But the confusion is all part of the general feeling sweeping over consumers. While the latest poll shows that consumer confidence increased in the beginning of February, that confidence didn't seem to be reflected in purchasing decisions. Here are few of this month's highlights, and a look at what the decline means for retailers in general.
February wasn't all bad news. Gap (NYSE: GPS ) posted a modest increase of 3%. That's a drop from this time last year, but it's only a 1-point drop. The company continued to see its strongest increases in the Old Navy brand, which it's been working hard on over the past few months. Investors should keep an eye out for Old Navy in Japan, which Gap is going to be pushing later this year due to the success of the company's Tokyo store.
The aforementioned TJX saw a small rise as well, with comparable sales up 1% in February. That's a borderline success, but better than the company expected. As seems to always be the case, management said that sales at the end of the month were on the rise, so be on the lookout for better sales in March. The company is coming off a strong year of 7% comp sales increases, so investors are hoping that things get better as this quarter moves on.
Finally, Costco put everyone to shame with a 6% increase in comparable U.S. sales. That's right in line with the company's half-year sales increase. The stock is taking a tiny hit, though, as international sales were off the half-year average, up only 4% in February. Overall, the company continues to have an excellent year, and the stock is up 3.5% year to date.
At the other end of the spectrum -- the unfortunate end -- we've got two retailers who should know better. The Buckle (NYSE: BKE ) -- a personal favorite of mine -- posted a 1% decline in comparable sales. The company managed to count it as a win, though, with the market expecting the decline to be much sharper. The denim retailer had a 2% decline in January, so the smaller fall is good news overall. Last quarter, Buckle had a 2.4% increase in comparable store sales.

> Request
Answer these questions using the retail sales excerpt above.
(a) What increase did Gap post?
(b) By how much were TJX's comparable sales up in February?
(c) How much is Costco's stock up year to date?

> Record excerpts
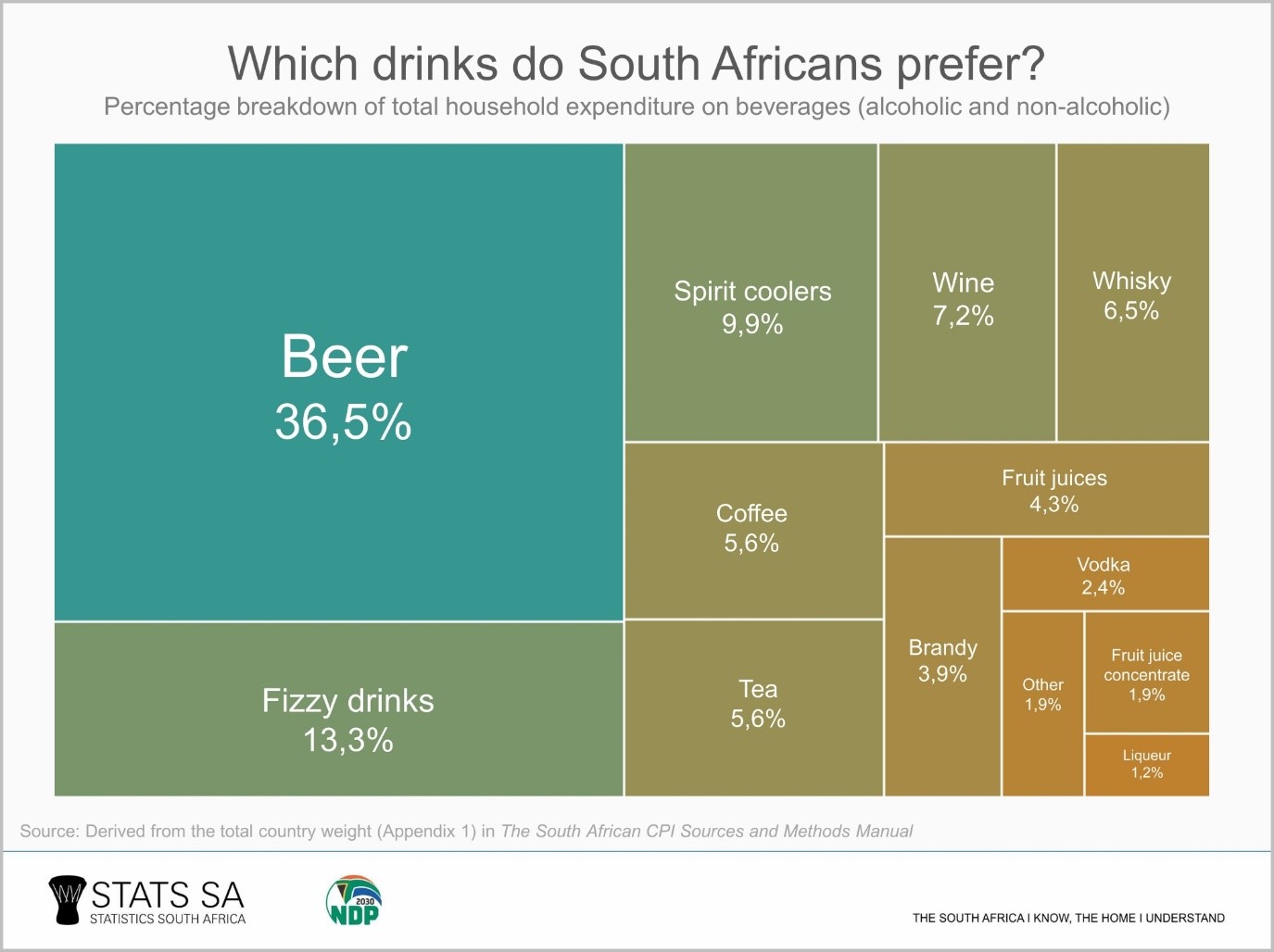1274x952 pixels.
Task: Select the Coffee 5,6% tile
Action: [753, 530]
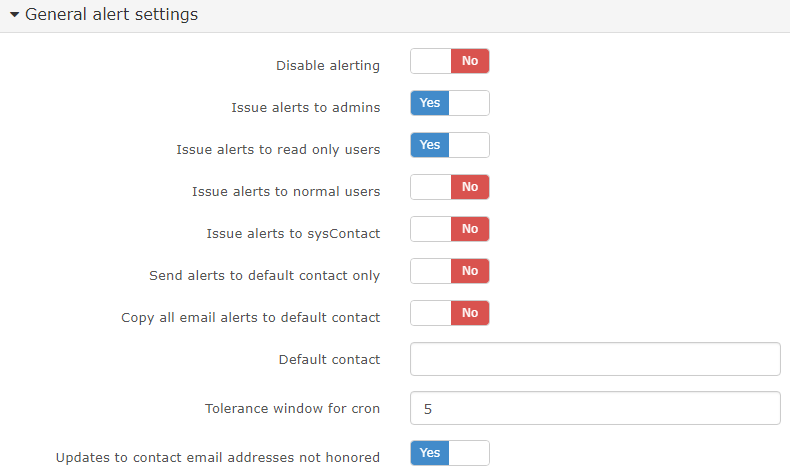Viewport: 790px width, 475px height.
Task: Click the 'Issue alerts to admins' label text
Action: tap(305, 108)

> Finished answer
(a) A modest increase of 3%.
(b) Up 1%.
(c) Up 3.5%.